HuffPost Australia asked Dr Dreyfus if it was possible the ABS could have mistaken multiple attempts to log on as a DoS attack.
"Either that, or they didn't have confidence in their own system's robustness to handle heavy load," she said.
After the fourth attack, just after 7:30pm, the ABS took the precaution of closing down the system to ensure the integrity of the data.— Census Australia (@ABSCensus) August 9, 2016
We're working to restore the service. We'll keep you updated.— Census Australia (@ABSCensus) August 9, 2016
Hmm, 8M expected online @ABSCensus subs. Probably over 6-10pm time slot. Load tested at 1M/hr. Wasn't DDOS, was inability to do basic maths.— Dr David Ingram (@dingram) August 9, 2016
The minister responsible for the Census, Michael McCormack, said on Wednesday it was neither a hack or attack on the website, which was shut as a precaution. Firewalls on the website were not breached, he said.
Special cyber security adviser to the Prime Minister, Alastair MacGibbon, told reporters in Canberra he was not using the word attack or hack to explain the incident.
"There was no breach, there was no intrusion, there was no hack. This was a denial of service."
WHAT'S A DENIAL OF SERVICE?
A denial of service attack stops people doing what they want to do on the internet. There are broadly two types -- a DoS, whereby the target is flooded so the network becomes inoperable; and a Distributed Denial of Service (DDoS), where thousands of unique IP addresses flood the target.

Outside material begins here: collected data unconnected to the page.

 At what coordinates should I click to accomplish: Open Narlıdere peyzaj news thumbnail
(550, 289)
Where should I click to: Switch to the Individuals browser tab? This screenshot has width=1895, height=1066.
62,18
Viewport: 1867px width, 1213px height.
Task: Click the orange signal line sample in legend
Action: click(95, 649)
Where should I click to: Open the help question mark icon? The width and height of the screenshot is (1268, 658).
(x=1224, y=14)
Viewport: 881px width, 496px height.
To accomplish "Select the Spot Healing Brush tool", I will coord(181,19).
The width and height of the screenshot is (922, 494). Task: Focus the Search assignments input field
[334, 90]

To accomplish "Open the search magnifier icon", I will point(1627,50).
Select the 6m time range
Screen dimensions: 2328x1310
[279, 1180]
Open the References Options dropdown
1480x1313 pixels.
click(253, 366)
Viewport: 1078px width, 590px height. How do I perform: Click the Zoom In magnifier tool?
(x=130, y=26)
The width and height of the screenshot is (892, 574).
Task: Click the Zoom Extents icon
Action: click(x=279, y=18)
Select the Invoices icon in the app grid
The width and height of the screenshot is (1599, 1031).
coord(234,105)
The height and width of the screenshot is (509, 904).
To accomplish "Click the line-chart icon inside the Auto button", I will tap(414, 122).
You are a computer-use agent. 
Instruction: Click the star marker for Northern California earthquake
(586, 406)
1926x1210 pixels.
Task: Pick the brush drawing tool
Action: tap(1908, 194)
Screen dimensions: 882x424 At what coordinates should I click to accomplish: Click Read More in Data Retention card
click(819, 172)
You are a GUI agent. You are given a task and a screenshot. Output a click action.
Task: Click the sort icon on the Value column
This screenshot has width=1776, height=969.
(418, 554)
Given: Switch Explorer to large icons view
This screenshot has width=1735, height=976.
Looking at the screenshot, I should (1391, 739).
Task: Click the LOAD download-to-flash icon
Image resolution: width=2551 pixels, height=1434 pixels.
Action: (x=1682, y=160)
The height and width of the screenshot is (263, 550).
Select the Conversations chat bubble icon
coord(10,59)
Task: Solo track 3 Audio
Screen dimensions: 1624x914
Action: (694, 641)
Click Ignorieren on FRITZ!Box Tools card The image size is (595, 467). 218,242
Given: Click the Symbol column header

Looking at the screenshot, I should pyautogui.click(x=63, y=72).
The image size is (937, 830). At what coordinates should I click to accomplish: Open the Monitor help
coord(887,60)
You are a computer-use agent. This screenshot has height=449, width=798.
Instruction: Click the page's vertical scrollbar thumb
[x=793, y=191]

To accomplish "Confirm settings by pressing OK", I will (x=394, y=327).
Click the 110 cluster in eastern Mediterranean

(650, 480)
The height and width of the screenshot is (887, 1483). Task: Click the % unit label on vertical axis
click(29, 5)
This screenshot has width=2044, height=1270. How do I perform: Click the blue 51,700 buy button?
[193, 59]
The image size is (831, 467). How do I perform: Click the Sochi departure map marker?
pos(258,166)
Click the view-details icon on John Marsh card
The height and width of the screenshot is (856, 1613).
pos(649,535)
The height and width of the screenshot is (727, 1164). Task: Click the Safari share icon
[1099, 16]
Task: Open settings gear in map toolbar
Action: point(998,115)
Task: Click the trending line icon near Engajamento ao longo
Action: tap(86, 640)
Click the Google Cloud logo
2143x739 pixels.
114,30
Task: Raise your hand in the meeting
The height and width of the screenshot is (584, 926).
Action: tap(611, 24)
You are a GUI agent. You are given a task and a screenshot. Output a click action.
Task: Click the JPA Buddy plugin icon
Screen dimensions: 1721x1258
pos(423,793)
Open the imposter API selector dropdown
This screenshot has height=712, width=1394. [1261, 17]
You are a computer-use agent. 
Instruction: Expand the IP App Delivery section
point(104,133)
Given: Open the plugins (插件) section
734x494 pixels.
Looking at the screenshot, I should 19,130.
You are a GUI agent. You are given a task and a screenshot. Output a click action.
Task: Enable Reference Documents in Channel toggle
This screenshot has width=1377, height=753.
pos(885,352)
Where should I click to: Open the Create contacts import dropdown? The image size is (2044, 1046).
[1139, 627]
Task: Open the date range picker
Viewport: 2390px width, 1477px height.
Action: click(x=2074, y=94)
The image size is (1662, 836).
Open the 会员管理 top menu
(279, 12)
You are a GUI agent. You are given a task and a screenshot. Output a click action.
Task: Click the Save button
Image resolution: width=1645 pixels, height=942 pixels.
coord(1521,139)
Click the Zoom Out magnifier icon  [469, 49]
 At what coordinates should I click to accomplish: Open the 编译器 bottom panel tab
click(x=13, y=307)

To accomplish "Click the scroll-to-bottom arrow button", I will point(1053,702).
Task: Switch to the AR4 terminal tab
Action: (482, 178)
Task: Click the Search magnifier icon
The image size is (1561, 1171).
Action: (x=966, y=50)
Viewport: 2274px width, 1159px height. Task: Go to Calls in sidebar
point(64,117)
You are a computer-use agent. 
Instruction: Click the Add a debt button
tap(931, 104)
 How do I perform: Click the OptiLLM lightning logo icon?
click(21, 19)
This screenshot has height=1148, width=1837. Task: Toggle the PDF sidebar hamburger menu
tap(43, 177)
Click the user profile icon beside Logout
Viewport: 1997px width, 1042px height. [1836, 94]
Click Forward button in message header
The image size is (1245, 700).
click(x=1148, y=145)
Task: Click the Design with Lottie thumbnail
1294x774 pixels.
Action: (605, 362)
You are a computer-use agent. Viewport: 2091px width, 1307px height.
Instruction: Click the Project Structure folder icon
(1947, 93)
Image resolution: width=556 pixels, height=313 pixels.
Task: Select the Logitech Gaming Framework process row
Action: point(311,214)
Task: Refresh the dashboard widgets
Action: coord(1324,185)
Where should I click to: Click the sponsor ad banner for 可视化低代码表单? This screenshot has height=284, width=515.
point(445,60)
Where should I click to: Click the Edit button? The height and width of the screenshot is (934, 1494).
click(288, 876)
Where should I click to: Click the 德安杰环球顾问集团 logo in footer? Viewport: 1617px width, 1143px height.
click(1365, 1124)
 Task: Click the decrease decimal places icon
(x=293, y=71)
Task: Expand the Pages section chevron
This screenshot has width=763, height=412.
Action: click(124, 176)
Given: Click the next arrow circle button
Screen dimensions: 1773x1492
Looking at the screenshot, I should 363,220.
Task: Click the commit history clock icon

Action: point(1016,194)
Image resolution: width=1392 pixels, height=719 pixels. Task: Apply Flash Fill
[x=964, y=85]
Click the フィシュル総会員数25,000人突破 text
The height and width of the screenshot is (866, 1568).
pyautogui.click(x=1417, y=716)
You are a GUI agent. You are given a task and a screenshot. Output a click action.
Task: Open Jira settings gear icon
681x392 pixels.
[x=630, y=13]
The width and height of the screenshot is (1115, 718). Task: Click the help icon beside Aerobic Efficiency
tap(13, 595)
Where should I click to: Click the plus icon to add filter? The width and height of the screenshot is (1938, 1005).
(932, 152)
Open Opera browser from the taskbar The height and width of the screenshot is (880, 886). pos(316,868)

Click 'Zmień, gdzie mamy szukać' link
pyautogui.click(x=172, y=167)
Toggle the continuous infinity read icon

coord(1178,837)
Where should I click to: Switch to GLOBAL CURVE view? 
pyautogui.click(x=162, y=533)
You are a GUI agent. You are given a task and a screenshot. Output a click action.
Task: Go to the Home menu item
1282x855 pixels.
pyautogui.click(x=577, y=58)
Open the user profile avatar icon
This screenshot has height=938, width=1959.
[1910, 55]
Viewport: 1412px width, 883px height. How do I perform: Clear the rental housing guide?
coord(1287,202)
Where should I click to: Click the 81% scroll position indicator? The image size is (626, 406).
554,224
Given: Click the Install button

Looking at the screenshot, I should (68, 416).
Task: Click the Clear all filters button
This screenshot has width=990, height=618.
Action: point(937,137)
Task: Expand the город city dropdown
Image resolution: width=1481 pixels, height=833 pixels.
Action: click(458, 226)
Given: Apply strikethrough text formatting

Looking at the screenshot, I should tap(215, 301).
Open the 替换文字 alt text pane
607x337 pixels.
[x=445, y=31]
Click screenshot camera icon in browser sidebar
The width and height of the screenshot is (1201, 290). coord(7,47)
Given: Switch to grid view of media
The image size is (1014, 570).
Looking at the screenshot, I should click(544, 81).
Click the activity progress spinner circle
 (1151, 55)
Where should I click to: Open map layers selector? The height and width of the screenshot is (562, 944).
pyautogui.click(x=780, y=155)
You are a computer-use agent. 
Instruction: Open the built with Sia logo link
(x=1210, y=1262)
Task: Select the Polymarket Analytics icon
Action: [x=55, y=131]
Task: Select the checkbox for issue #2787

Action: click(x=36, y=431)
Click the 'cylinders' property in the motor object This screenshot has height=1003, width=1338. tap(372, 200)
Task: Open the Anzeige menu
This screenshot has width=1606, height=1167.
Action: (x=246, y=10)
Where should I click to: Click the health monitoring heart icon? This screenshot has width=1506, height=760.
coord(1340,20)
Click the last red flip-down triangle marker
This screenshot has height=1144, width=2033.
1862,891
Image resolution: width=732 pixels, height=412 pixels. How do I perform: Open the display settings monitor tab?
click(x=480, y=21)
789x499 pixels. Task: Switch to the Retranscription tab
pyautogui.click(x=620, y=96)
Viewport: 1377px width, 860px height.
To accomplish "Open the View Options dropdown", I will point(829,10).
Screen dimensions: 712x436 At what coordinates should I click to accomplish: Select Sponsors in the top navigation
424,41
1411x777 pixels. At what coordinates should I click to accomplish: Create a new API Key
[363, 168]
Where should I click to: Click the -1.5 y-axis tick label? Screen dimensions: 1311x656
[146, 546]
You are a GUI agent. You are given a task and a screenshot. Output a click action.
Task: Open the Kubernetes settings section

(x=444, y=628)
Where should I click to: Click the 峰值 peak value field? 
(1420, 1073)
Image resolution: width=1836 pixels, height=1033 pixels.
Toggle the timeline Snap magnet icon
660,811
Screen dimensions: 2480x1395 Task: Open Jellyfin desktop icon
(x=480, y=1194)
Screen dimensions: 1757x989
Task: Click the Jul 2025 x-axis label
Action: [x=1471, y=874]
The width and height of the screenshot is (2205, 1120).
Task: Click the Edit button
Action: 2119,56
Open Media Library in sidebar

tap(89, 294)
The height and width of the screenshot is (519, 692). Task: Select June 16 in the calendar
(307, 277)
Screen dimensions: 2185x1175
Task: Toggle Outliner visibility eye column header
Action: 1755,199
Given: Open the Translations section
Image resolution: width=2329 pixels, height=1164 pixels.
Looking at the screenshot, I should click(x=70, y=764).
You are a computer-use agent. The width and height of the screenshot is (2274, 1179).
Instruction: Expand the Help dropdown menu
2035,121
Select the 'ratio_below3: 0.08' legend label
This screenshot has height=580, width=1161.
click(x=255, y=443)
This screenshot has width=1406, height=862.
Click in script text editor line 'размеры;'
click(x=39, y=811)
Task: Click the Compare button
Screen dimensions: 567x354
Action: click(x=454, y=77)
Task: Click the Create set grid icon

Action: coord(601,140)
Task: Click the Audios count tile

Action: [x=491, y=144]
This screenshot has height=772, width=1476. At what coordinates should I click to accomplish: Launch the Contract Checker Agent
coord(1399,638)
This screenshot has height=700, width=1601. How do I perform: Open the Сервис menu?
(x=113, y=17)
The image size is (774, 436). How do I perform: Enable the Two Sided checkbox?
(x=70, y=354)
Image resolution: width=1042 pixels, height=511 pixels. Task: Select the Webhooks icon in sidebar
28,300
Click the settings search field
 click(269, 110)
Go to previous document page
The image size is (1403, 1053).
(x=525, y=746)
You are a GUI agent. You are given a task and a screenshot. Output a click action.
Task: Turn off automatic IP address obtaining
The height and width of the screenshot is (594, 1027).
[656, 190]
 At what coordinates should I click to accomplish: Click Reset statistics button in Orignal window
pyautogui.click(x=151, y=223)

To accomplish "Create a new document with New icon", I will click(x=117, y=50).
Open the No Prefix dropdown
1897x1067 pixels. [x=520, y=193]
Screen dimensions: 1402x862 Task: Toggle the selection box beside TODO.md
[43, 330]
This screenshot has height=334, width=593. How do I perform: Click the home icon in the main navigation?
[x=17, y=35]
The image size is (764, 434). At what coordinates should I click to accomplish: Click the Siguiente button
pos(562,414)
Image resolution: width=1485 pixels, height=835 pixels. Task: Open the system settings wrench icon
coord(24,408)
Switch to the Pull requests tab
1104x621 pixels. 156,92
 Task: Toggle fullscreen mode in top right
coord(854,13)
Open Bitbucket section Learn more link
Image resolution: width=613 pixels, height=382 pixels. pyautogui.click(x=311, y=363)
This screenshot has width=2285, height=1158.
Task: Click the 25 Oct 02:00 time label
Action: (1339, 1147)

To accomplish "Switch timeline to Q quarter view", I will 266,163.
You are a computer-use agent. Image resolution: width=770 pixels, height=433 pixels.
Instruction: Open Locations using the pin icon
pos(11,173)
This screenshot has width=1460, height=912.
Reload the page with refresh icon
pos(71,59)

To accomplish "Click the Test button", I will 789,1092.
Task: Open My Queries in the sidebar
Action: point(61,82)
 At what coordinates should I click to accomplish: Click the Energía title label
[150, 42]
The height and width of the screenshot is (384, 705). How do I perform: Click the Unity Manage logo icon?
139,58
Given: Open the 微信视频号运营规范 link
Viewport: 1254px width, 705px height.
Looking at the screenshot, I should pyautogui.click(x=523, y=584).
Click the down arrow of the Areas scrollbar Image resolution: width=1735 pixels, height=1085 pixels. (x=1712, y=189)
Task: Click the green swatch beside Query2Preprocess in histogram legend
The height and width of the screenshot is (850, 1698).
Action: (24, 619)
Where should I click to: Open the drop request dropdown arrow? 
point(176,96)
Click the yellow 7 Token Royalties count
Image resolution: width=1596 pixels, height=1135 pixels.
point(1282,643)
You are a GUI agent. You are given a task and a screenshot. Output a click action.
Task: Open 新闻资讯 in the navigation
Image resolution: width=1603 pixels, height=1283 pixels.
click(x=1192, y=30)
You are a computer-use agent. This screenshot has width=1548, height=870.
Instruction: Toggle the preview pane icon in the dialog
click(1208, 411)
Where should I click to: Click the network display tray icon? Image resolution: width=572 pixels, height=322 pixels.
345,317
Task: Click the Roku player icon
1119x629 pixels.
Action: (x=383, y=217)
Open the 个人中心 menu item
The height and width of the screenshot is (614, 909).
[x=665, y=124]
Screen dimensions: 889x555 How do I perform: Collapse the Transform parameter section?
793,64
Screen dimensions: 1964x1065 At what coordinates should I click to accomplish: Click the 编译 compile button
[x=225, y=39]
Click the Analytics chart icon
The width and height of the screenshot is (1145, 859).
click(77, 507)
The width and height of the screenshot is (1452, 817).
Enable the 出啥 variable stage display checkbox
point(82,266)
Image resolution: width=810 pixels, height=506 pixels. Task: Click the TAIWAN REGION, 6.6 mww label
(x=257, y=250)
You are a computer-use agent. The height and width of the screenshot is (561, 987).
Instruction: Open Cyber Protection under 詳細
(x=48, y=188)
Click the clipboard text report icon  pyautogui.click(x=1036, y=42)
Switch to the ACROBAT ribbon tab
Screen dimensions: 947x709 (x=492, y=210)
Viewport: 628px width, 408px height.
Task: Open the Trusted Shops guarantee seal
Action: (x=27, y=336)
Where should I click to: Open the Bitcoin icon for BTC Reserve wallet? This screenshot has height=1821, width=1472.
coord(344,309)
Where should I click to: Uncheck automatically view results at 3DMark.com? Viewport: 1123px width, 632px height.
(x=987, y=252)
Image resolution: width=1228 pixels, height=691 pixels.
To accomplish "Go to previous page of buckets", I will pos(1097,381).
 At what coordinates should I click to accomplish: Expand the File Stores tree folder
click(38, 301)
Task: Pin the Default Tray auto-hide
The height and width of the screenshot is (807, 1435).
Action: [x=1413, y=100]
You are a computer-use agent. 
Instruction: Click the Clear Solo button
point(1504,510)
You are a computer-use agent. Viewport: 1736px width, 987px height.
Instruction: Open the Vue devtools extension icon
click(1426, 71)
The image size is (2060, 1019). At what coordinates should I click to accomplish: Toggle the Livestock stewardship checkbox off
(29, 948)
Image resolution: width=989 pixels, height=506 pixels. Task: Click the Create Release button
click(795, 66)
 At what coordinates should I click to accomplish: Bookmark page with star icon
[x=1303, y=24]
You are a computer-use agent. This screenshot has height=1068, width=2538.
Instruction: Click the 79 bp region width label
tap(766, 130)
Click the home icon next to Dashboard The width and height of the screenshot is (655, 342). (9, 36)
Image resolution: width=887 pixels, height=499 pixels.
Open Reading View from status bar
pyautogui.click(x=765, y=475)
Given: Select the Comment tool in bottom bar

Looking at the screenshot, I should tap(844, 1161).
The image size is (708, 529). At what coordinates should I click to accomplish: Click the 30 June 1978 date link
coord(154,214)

Denial of Service attempts are common on big business and government, and in this instance it appears most of the traffic came from the United States.
"It would be where a hacker would probably try to hide their point of origin, so they might hop to many different computers, and then they might attack the website with a view to making it not function," Dr Dreyfus said.
She said the fact that the ABS was unable to cope with DoS events raised questions.
"About the thoroughness and the robustness of testing that one would have assumed would have been done prior to the census," she said. "I read one technical expert comment that this was akin to the police station complaining when a couple of kids went down there and tried to take it over with water pistols."
WHAT DON'T WE KNOW?
"What the unknown is is the volume of data linked to those denial of service attacks," said Professor Matthew Warren from Deakin University's School of Information and Business Analytics.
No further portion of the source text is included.